Unlike the lion, however, humans in a stepparenting situation face a more complicated tradeoff since they cannot completely disown their partner's offspring from a previous relationship, as they would risk losing
sexual access to their partner and any chance of producing potential offspring. Thus, according to Daly and Wilson, stepparental investment can be viewed as mating effort to ensure the possibility of future reproduction with the parent of their stepchild.
This mating effort hypothesis suggests that humans will tend to invest more in their genetic offspring and invest just enough in their stepchildren. It is from this theoretical framework that Daly and Wilson argue that instances of child abuse towards non-biological offspring
should be more frequent than towards biological offspring.

One would therefore expect greater parental responsiveness towards one's own offspring than towards unrelated children, and this will result in more positive outcomes and fewer negative outcomes towards one's own
children than towards other children in which one is expected to invest (i.e., stepchildren). "If child abuse is a behavioral response influenced by natural selection, then it is more likely to occur when there are reduced inclusive fitness payoffs owing to uncertain or low
relatedness". Owing to these adaptations from natural selection, child abuse is more likely to be committed by stepparents than genetic parents—both are expected to invest heavily in the children, but genetic parents will have greater child-specific parental love that promotes
positive caretaking and inhibits maltreatment.

Daly and Wilson report that this parental love can explain why genetic offspring are more immune to lashing out by parents. They assert that, "Child-specific parental love is the emotional mechanism that permits people to
tolerate—even to rejoice in—those long years of expensive, unreciprocated parental investment". They point to a study comparing natural father and stepfather families as support for the notion that stepparents do not view their stepchildren the same as their biological children,
and likewise, children do not view their stepparents the same as their biological parents. This study, based on a series of questionnaires which were then subjected to statistical analyses, reports that children are less likely to go to their stepfathers for guidance and that
stepfathers rate their stepchildren less positively than do natural fathers.

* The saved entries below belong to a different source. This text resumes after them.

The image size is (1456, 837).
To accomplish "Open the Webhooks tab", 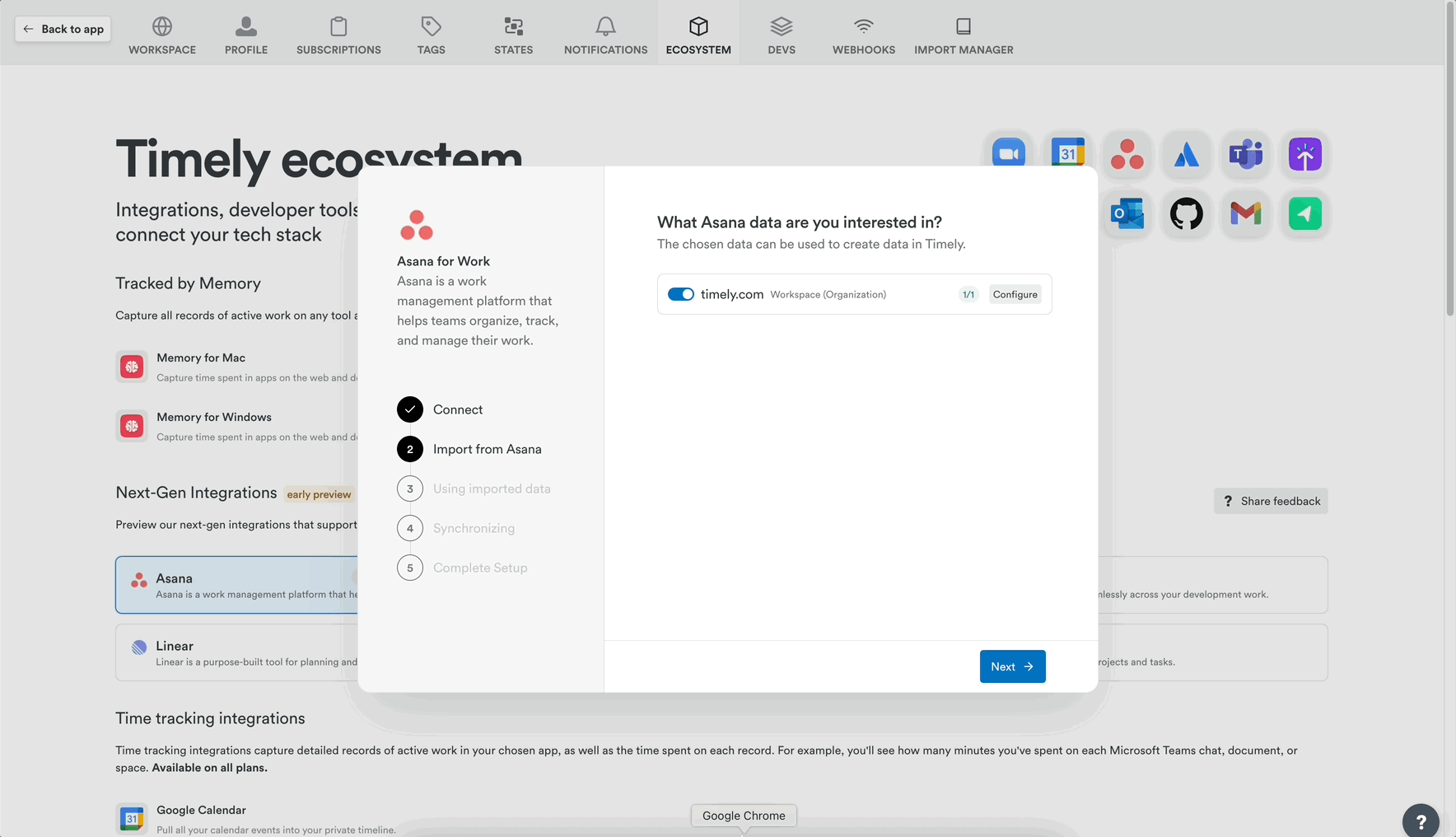I will [x=863, y=36].
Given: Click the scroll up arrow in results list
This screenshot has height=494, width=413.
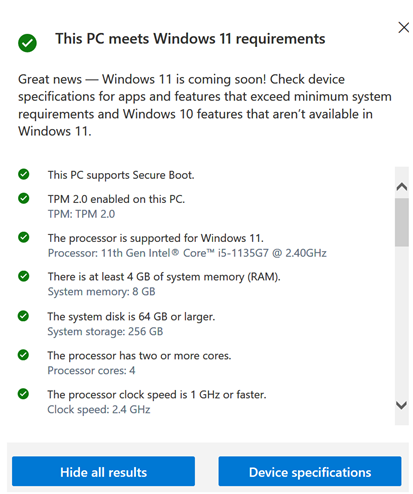Looking at the screenshot, I should click(x=402, y=186).
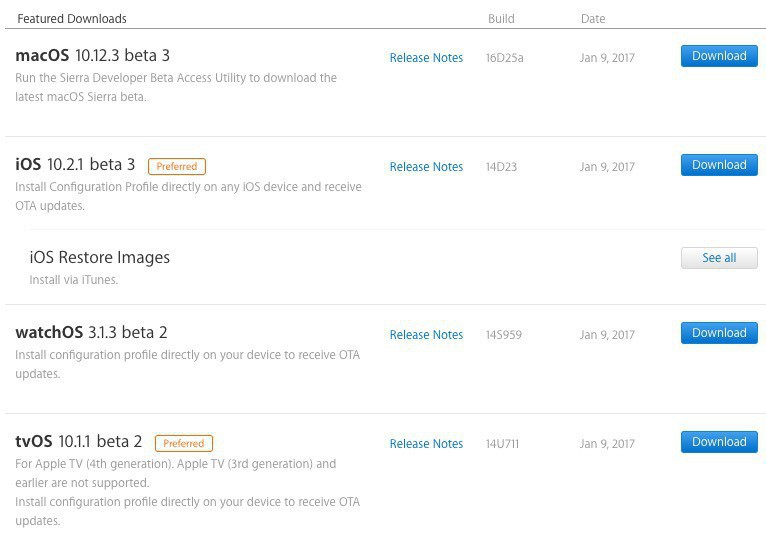Download watchOS 3.1.3 beta 2
This screenshot has width=766, height=535.
[719, 333]
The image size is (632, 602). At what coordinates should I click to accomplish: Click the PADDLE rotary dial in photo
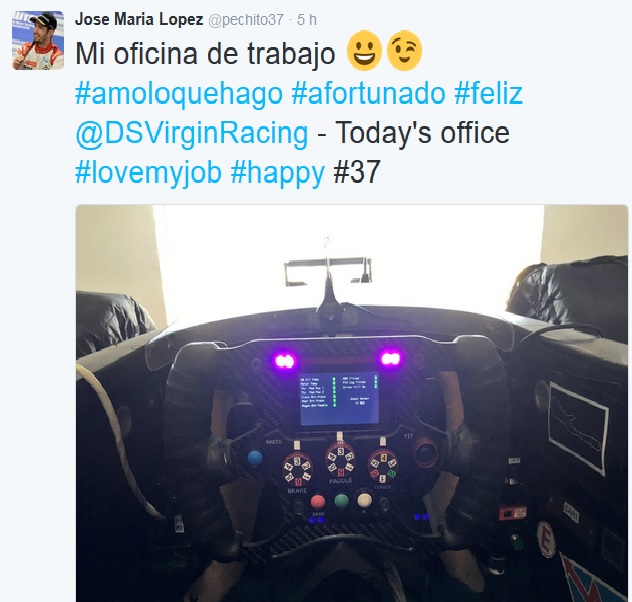pos(341,459)
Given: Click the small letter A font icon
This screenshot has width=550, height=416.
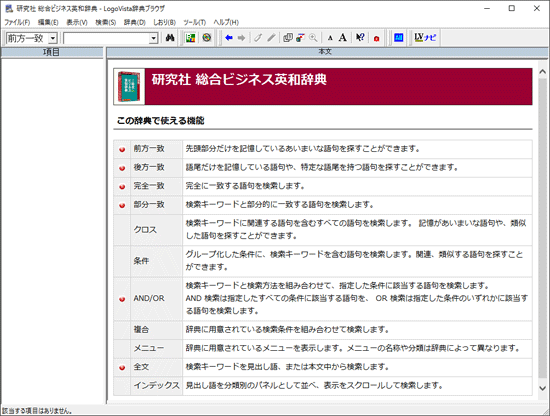Looking at the screenshot, I should [330, 38].
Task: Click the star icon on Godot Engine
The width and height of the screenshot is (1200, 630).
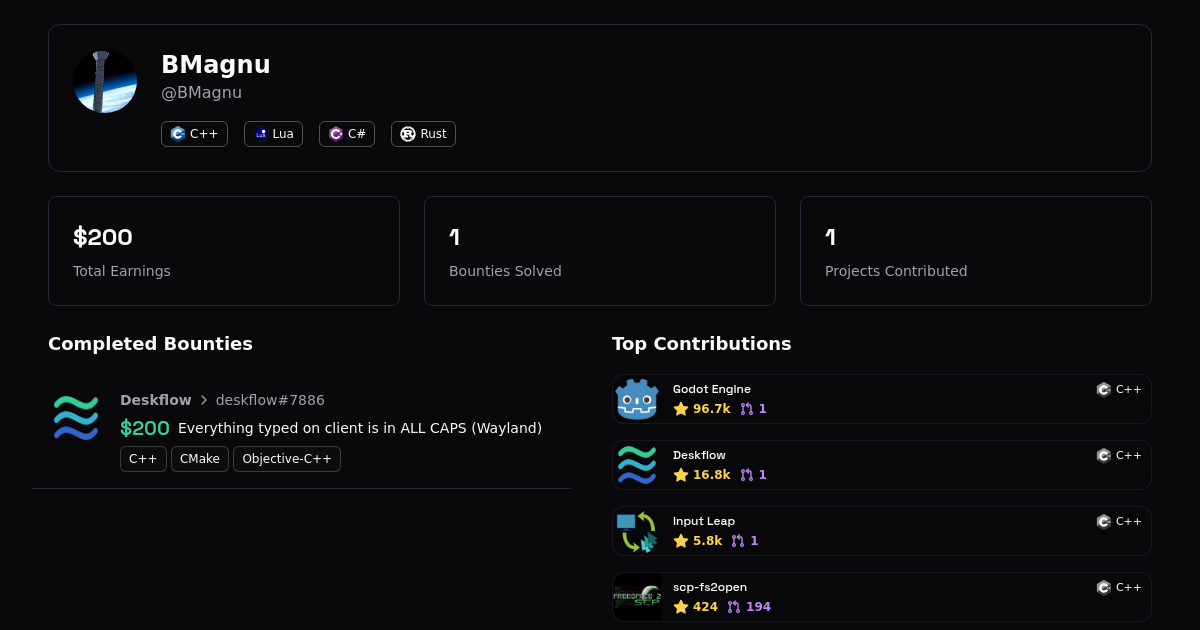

Daly and Wilson's reports on the overrepresentation of stepparents in child homicide and abuse statistics support the evolutionary principle of maximizing one's inclusive fitness, formalized under
Hamilton's Rule, which helps to explain why humans will preferentially invest in close kin. Adoption statistics also substantiate this principle, in that non-kin adoptions represent a minority of worldwide adoptions. Research into the high adoption rates of Oceania shows that
childlessness is the most common reason for adopting, and that in the eleven populations for which data was available, a large majority of adoptions involved a relative with a coefficient of relatedness greater than or equal to 0.125 (e.g., genetic cousins).
It is also observed that parents with both biological and adopted children bias the partitioning of their estates in favor of the biological children, demonstrating again that parental behavior corresponds to the principles of kin selection.